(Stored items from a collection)
----

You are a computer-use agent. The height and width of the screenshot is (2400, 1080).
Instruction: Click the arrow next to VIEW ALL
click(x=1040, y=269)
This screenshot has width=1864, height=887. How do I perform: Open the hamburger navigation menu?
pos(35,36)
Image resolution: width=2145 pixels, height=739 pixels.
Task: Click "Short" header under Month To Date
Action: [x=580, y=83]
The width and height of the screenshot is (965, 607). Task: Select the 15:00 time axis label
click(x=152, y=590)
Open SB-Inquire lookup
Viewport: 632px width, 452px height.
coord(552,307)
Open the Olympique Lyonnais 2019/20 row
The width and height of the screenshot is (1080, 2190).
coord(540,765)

----

§ Your goal
Your task is to restate, word for word, the line with "Instruction: Click the arrow next to VIEW ALL" and all lines after it, ending with the last line of the data.

§ Problem solution
Instruction: Click the arrow next to VIEW ALL
click(x=1040, y=269)
This screenshot has width=1864, height=887. How do I perform: Open the hamburger navigation menu?
pos(35,36)
Image resolution: width=2145 pixels, height=739 pixels.
Task: Click "Short" header under Month To Date
Action: [x=580, y=83]
The width and height of the screenshot is (965, 607). Task: Select the 15:00 time axis label
click(x=152, y=590)
Open SB-Inquire lookup
Viewport: 632px width, 452px height.
coord(552,307)
Open the Olympique Lyonnais 2019/20 row
The width and height of the screenshot is (1080, 2190).
coord(540,765)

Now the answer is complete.